The callable() function tests an object to see if it
is callable like a function. The check for a leading underscore ('_')
is needed because Python treats all function names of this form as
private (when importing modules).
Next, contact the portmapper and send it a message containing the local
socket address, module name, and list of functions you extracted above. The
easy way to do this is to simply package everything up in a tuple (as shown
earlier), run it through the pickle module and send it to the portmapper.
Note: when contacting the portmapper, you should use a *different* socket
than the one created above.
Finally, have the rpc module keep an internal record of all of the modules
that have been registered. You will need this to handle incoming requests.
This should be pretty easy, just keep a global dictionary mapping module names
to module objects. For example:
modules = { }
...
def register_module(module,portmap):
...
modules[module.__name__] = module
...
- Implement the serve_forever() function. This function should
start listening for incoming connections on the socket created in the first step.
When a connection arrives, it should look at the incoming message and try to
dispatch one of the functions contained in the registered modules. To do
this, you will first need to come up with an appropriate message format. One
option is to simply pass a tuple containing something like this:
(modulename, functionname, args)
Where modulename is a string containing the module name, functionname
is a string containing the name of the function, and args is a tuple containing
the function arguments. Given this information, it is easy to invoke a function
in the module. Simply do this:
result = apply(modules[modulename].__dict__[functionname],args)
(Read the Python book to know exactly what's going on here).
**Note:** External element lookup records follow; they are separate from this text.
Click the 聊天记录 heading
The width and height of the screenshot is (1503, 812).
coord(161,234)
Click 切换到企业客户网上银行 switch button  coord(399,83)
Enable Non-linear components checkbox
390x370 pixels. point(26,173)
Of course, you will probably
want to add in some security and error checking too.
As for the result, you need to follow a similar procedure. The result
of a function should be packaged in a message format suitable for
sending back to the client. Furthermore, if an error occurs, you
should propagate the error back to the client (exceptions on the server
should generate exceptions on the client). Note: an exception on the server
should not cause the server to stop running so you will need to do some
exception handling using try and except.
Now, a few miscellaneous implementation notes:
- You should use TCP for client connections. Furthermore, a client
will keep its TCP connection open the entire time it is connected.
Thus, you will need to figure out how to manage multiple requests and
responses going across the same connection (it shouldn't be hard).
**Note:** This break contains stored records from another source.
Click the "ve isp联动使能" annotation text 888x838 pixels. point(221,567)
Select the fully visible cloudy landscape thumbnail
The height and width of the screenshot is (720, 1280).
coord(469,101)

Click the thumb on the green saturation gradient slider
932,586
- Your RPC runtime should either use fork() or threads to allow
multiple clients to connect simultaneously.
- Use the pickle module to marshal and unmarshal data sent across
the TCP connection. This will simplify your life considerably.
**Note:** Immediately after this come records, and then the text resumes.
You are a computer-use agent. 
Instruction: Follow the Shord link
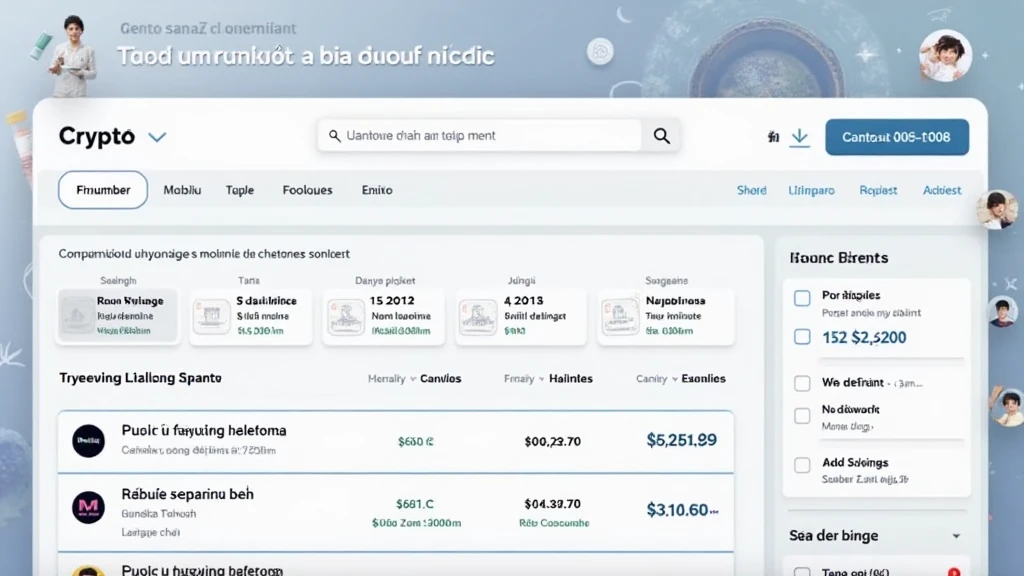751,190
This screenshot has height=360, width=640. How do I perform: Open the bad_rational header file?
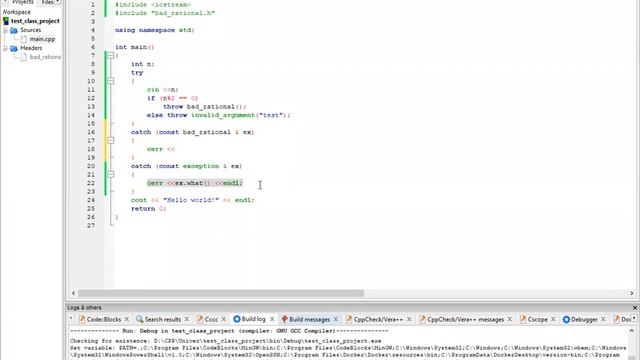(45, 57)
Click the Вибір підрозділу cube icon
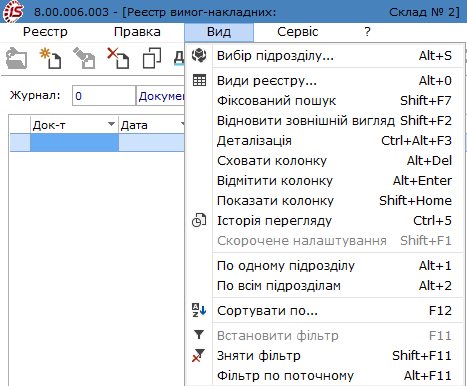Image resolution: width=467 pixels, height=386 pixels. coord(199,55)
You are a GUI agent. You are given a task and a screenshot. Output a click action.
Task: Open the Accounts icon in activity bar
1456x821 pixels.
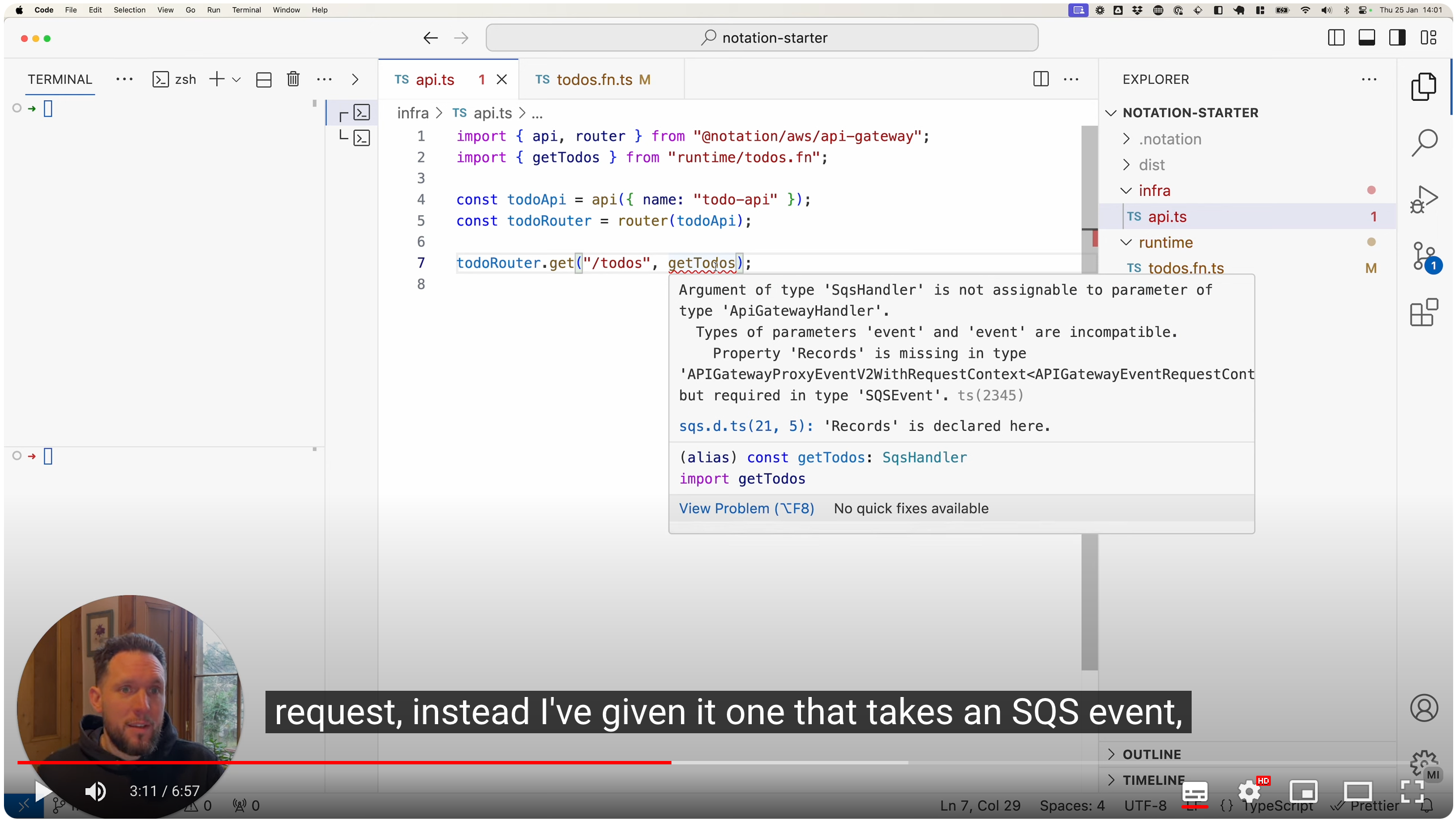tap(1424, 708)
- It is an error for the RPC runtime to allow a client to execute any
function not explicitly registered with the portmapper. Thus, you will need
to add some error checking to make sure the client isn't accessing private
functions, procedures in non-registered modules, etc...
5. Client Stubs
Finally, your last step is to figure out the problem of client stubs. First,
keep in mind that the real implementation of the remote functions live on the
server. A stub is just a little function that lives on the client that
takes the arguments passed by the user and packages them up into a network message
to be sent to the server. It then needs to be able to receive the return
result. In Python, this is going to be relatively easy. A stub might
look something similiar to the following:
# atoi stub
def atoi(*args):
message = ("atoi", args)
send_message(server, message)
The *args is used to collect any sequence of function arguments
into a tuple. Once in this form, it's pretty easy to package. We'll just stuff
them all into a network message and let the server figure them out (if the arguments
are invalid, it should send an error back).
Now, there are a few somewhat complicated details to work out on the
client. However, the general idea of how this is going to work is
that when the client contacts the portmapper, it is going to receive a
list of function names. Using this list, you are going to dynamically
generate a set of stub functions as a big Python string. Then, using
some magic, you are going to execute this string to generate
stub functions "on the fly"--at which point you will have a working
stub module.
Here's how to proceed:
- First, in the rpc.py file (created earlier), write an internal function send_message()
that knows how to send an RPC call message to an RPC server. Basically, this should create a
message that is compatible with what is expected by the RPC server runtime code written
earlier. Use the pickle module to marshal data.
- Now, start implementing the remote_import(name, portmap)
function. The first thing that this function should do is establish a connection with
the portmap server and see if it knows anything about the module name. If it does,
you should receive the IP address, port number, module name, and a list of function names
exported by the RPC service back in its response. Otherwise, raise an ImportError to
indicate an unknown module.
- Next, using the list of function names returned by the portmapper, continue to work on
remote_import() by writing some code
that generates a big string containing Python function definitions. It's going to look a little
funky, but pieces of it might look like this:
print """
def %s(*args):
rpc.send_message(__sock__, "%s","%s",args)
""" % (fname, modulename, fname)
(Note: the specific details will depend on how you have implemented things). Note,
the __sock__ variable is just something I picked to indicate the socket
connection to the remote server. You will need to have something like this somewhere.
- Now, the magic begins. Continuing to work on the remote_import() function,
you need to construct a new Python module out of thin-air. The way to do this
is as follows:
import new
m = new.module(modname) # Create a module object
Next, execute all of the stub code you placed into a string inside this new
module like this:
# stubs = string of stub code
# execute stub code inside the newly created module
exec stubs in m.__dict__, m.__dict__
- Patch up the newly created module with any addition information needed to make it work
(such as having a reference to socket object connected to the remote server).
- Return the stub module back to the caller.
- And that's it.
Now, if you make it this far (as I'm sure you will), you will definitely know something
about how Python operates.
6. Testing
Testing is pretty simple. I should be able to start your portmapper on some machine.
Then using code similiar to that listed at the beginning, I should be able to publish
modules on the network and import modules remotely.
7. Extra Credit
- Make your RPC module support Python's keyword arguments.
- Use UDP instead of TCP.
- Modify Python's import statement to automatically contact the
portmapper and remotely load a module if available.